[Supplied entries]
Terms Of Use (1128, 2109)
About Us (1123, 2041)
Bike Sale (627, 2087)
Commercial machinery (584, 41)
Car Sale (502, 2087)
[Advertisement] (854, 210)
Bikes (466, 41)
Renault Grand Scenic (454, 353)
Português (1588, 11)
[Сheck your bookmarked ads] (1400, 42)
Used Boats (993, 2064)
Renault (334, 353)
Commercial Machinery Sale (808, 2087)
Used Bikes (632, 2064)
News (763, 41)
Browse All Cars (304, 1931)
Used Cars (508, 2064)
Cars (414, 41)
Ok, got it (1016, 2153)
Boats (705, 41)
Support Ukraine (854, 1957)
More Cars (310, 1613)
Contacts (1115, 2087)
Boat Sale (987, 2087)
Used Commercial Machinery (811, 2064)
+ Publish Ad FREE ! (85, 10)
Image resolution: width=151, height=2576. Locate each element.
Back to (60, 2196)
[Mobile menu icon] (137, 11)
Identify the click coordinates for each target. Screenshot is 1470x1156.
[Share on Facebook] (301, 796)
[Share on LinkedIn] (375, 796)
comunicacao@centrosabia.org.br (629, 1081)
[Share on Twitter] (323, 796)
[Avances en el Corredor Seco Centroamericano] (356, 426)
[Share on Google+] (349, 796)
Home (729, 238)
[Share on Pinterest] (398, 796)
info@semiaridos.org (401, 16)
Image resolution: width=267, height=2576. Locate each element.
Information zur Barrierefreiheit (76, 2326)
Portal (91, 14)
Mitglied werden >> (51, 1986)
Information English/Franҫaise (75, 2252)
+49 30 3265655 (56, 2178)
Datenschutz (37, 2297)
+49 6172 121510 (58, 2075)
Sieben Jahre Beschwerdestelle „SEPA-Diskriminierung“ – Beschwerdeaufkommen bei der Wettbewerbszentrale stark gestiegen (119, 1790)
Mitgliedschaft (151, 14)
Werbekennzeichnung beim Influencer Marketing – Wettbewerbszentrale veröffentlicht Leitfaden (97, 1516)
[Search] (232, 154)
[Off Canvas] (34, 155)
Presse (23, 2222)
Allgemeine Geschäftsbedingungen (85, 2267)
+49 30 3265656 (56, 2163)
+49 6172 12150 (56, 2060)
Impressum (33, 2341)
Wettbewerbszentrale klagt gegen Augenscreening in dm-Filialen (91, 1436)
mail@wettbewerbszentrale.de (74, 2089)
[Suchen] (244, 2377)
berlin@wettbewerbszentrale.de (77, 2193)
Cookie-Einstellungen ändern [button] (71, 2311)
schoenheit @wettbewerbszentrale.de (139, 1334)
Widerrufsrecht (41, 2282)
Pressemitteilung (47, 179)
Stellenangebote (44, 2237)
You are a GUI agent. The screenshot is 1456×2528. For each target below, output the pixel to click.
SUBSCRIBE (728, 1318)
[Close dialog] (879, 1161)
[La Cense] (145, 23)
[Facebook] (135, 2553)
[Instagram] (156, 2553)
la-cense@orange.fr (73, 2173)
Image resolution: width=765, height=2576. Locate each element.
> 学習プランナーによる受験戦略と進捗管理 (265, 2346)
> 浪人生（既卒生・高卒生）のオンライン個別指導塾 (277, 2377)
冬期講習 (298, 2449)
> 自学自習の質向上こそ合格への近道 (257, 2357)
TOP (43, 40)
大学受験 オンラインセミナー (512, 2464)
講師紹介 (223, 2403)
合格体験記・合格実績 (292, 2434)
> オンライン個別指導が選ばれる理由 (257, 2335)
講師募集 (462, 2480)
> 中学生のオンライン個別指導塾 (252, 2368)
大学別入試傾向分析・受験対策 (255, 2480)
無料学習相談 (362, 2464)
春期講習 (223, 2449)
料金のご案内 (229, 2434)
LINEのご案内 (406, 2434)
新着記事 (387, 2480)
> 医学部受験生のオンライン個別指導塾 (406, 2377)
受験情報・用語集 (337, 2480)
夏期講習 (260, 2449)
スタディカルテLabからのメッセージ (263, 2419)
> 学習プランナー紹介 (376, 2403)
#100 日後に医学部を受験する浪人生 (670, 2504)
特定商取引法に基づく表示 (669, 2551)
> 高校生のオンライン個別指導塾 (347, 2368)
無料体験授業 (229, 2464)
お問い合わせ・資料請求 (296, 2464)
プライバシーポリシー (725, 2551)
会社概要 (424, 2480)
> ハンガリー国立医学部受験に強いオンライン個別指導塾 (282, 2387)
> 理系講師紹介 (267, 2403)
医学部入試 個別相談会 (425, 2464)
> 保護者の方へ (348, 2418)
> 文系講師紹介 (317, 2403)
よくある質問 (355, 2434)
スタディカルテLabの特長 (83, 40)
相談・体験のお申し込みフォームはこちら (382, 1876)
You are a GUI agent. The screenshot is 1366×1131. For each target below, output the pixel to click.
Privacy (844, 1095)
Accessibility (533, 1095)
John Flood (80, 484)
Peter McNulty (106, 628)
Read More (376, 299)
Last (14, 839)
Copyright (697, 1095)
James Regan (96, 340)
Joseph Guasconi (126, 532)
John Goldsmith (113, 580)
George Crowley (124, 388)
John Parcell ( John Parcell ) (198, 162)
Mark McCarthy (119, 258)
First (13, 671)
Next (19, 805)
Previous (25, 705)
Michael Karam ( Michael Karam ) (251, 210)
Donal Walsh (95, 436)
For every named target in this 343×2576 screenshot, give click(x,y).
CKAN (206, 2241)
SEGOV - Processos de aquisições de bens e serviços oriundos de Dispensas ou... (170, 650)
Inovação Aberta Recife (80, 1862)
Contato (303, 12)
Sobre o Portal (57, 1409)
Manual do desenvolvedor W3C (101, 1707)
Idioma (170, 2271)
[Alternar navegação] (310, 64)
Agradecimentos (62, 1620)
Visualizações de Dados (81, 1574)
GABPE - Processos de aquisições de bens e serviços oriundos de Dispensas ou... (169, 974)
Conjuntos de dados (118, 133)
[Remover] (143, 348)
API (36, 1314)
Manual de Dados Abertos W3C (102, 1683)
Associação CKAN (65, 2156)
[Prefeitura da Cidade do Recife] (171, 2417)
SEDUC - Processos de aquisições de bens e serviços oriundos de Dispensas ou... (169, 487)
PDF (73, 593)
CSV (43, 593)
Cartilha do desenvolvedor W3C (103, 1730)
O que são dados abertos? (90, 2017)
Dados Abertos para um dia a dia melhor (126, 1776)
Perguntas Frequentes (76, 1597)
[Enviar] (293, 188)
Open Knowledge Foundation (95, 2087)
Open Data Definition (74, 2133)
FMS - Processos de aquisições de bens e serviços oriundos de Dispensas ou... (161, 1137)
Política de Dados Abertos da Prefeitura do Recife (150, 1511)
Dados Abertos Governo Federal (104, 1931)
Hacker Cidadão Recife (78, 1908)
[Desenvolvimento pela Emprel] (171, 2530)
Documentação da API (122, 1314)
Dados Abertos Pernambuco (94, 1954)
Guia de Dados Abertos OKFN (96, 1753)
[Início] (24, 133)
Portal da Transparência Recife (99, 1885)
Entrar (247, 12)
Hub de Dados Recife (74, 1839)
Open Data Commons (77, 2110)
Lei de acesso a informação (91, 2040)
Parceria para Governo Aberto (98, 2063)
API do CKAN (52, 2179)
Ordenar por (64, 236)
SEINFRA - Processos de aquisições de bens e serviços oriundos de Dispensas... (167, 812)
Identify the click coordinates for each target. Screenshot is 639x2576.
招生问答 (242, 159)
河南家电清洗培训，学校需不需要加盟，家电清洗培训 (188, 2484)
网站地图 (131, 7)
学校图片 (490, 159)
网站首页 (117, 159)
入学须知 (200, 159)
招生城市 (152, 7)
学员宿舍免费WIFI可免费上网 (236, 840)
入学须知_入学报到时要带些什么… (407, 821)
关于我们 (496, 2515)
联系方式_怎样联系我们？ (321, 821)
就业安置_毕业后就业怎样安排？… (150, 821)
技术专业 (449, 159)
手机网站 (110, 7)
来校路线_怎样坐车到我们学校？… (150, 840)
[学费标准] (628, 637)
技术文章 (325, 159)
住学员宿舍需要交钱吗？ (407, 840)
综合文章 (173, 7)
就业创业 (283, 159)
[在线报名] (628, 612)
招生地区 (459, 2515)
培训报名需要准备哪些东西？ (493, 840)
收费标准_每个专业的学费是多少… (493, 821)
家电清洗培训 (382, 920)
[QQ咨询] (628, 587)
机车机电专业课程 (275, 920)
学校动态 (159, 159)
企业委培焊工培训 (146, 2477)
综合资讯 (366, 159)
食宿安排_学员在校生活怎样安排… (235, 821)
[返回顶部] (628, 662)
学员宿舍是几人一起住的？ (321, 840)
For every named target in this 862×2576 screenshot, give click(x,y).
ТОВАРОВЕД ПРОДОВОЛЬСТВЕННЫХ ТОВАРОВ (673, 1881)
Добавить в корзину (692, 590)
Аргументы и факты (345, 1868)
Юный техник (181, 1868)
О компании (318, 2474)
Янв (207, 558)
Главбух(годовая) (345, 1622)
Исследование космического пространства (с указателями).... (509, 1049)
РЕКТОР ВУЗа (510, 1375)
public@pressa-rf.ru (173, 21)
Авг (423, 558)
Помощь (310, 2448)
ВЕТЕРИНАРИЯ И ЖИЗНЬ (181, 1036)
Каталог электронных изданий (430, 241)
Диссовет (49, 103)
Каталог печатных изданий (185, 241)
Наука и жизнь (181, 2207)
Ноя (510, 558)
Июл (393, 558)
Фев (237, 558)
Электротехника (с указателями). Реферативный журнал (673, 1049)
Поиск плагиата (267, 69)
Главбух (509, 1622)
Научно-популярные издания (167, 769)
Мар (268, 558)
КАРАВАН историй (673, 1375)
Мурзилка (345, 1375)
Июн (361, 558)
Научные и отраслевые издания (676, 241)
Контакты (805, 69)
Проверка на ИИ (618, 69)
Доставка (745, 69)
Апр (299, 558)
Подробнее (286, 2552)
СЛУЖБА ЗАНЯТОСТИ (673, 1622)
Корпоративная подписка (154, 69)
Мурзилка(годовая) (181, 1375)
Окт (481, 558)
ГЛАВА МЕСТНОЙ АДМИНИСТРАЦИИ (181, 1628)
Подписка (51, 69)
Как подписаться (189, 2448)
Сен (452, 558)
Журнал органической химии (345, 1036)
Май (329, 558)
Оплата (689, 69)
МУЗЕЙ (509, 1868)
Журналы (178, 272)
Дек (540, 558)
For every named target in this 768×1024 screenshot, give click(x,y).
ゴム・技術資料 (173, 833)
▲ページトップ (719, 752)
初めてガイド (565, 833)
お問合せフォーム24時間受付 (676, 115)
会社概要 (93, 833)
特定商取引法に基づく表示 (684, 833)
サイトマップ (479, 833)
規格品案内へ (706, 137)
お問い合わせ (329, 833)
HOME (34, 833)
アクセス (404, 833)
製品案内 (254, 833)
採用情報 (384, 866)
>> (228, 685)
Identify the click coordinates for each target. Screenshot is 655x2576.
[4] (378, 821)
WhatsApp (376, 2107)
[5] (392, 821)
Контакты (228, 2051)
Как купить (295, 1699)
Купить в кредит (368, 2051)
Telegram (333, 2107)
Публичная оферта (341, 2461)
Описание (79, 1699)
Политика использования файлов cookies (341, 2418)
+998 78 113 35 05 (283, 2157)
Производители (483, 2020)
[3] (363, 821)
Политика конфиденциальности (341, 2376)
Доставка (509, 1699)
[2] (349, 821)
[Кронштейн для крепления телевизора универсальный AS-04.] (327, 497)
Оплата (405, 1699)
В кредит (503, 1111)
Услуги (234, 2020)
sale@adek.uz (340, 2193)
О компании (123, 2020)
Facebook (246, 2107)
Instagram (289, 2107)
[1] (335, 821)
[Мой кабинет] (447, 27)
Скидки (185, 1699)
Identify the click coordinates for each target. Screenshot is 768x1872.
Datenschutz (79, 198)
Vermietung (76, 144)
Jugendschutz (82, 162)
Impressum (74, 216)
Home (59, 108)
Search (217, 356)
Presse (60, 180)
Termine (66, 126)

[Problem description]
State how many lines of the listing contain the word "element", giving the number by itself.

[Response to the exercise]
3